I'm a product designer. I build things. A while back I worked in recruiting for a couple years and got to see how much small businesses spend just trying to hire one person. Recruiters charge 20% of first year salary. For a $60K hire that's $12K.
One day I saw a post on X talking about how nobody builds hiring tools for small businesses. Everything out there is enterprise software with annual contracts and demo request forms. And it clicked. I already knew this market. Nobody was solving this.
When someone is great at what they do they start a business around it. And when they're really great the business grows. But with growth comes the stuff nobody signed up for. You stop doing the thing you love and start being a business admin. Hiring is the worst of it. Hundreds of resumes. Days behind a desk sifting through applicants because you need help but finding help takes all your time.

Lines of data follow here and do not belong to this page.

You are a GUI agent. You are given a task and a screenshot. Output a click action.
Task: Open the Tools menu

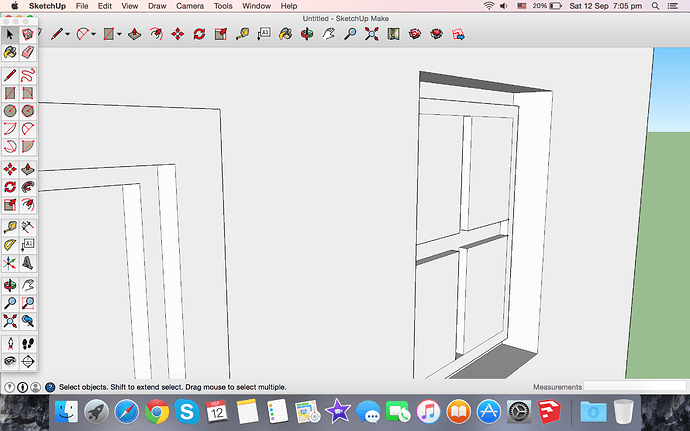(223, 6)
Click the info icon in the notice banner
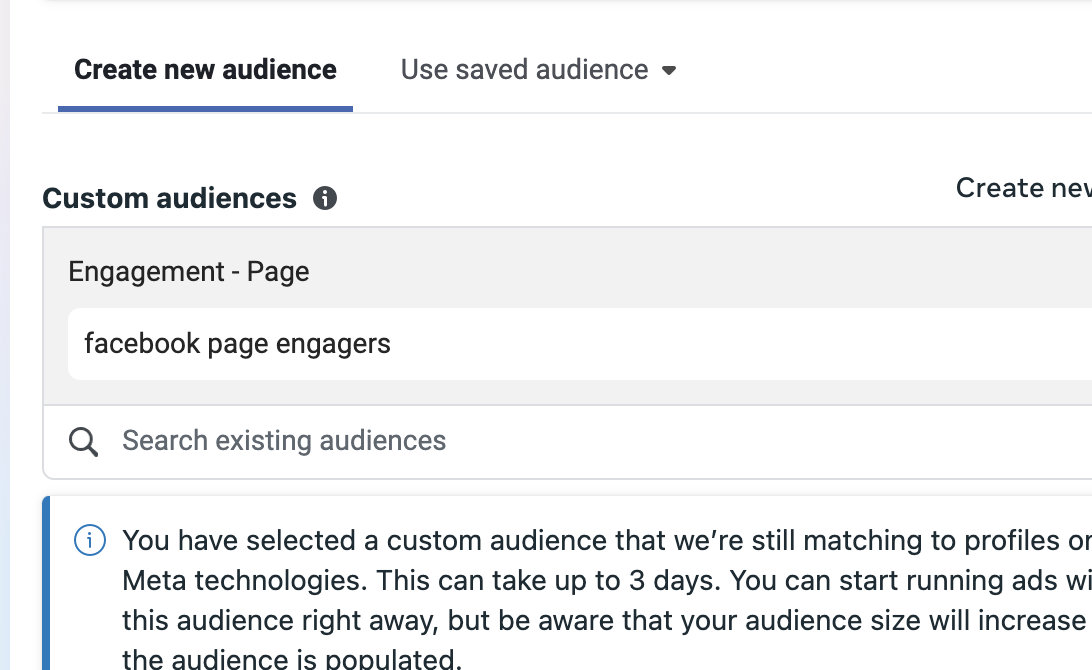The width and height of the screenshot is (1092, 670). [90, 541]
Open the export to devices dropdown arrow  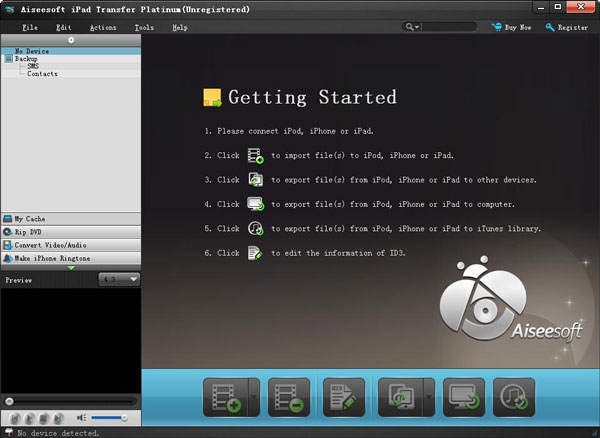(429, 397)
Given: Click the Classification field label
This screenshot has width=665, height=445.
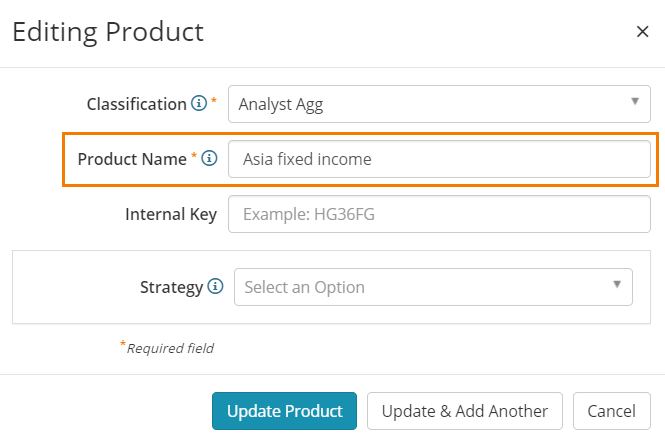Looking at the screenshot, I should [137, 104].
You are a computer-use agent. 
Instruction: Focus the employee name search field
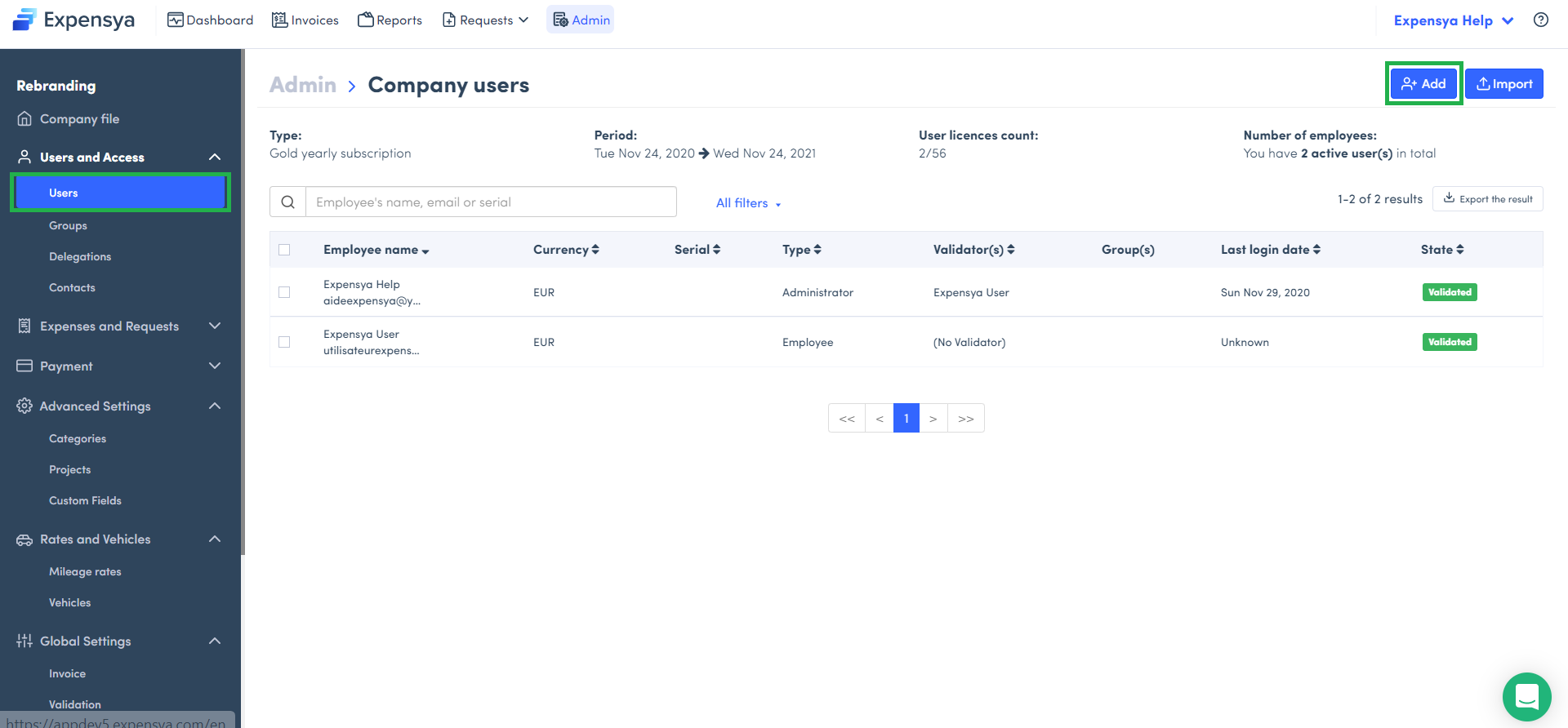coord(490,202)
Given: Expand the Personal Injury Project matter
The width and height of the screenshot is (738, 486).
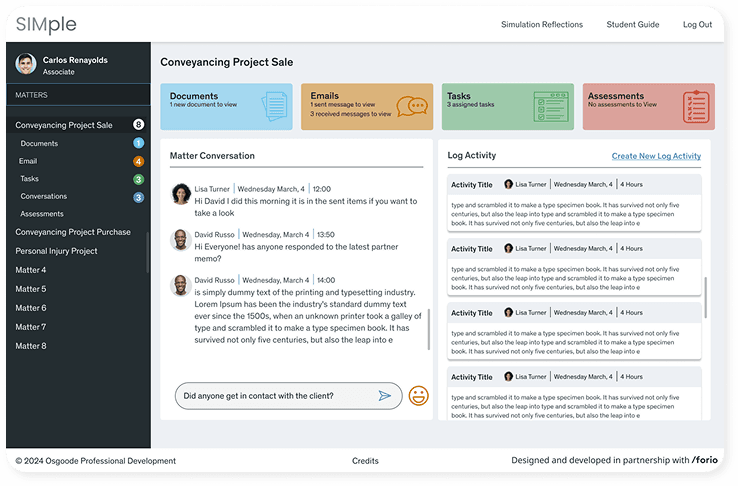Looking at the screenshot, I should (x=56, y=251).
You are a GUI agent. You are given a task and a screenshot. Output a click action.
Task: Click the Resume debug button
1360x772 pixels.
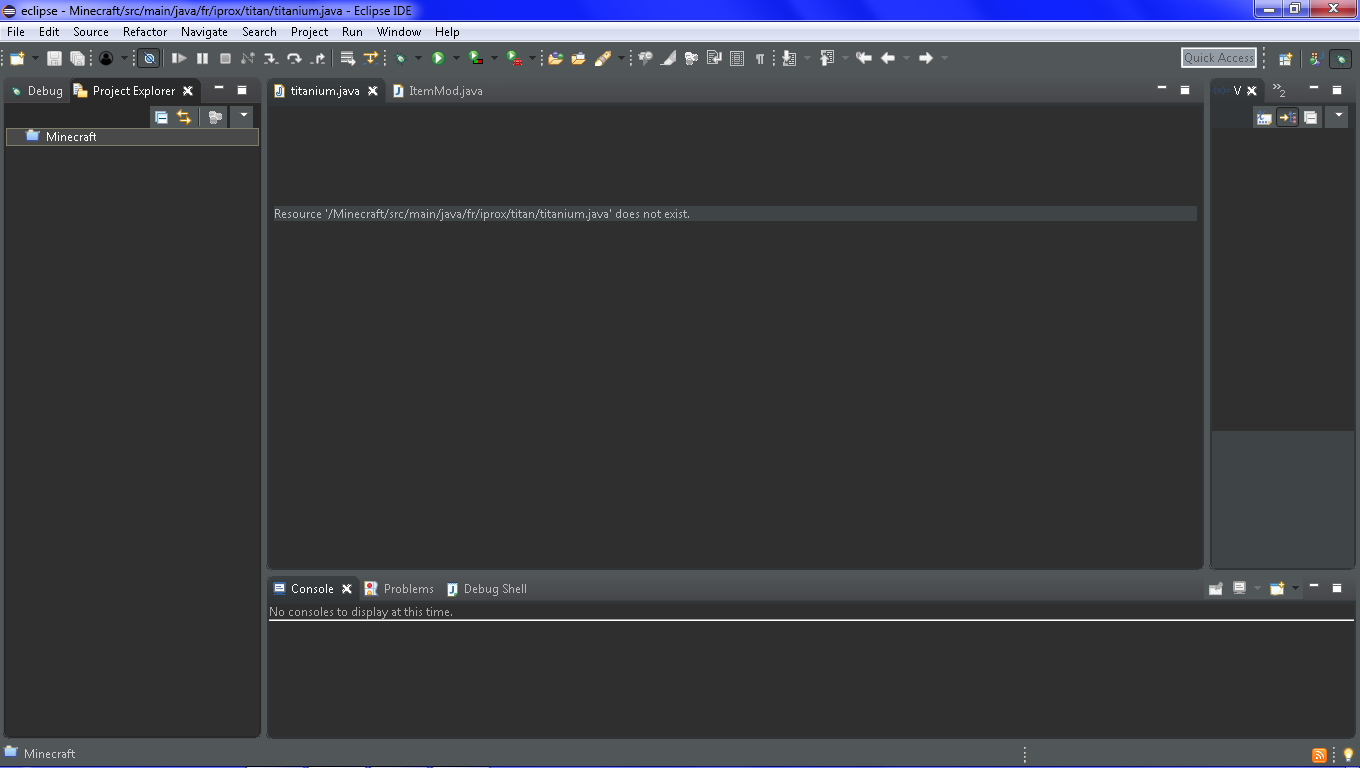(179, 59)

That's who I built this for.
HireScreen. Upload resumes, paste your job requirements, every resume gets scored in minutes.
No idea what's going to happen with this but the problem is real and nobody is building for these people.
This is a real pain for SMBs. One thing that builds trust fast: role‑specific explanations rather than a single score (“missing X keyword tied to requirement Y”, “ATS parse issue on section Z”). We’ve seen people accept feedback only when it’s concrete + tied to the role. Are you planning to show the exact gap‑to‑job mapping?
Yes, it is.
And I agree with you about the building trust aspect. The tool shows requirements they met or did not meet but also gives an assessment on the strengths and concerns regarding the candidate in regards to the role. It also offers an on-demand detailed analysis which is a much more indepth assessment into the candidate.
The original screenshot doesnt really do it justice but Ive added a 25 second video demo to the site that shows it all which is nice.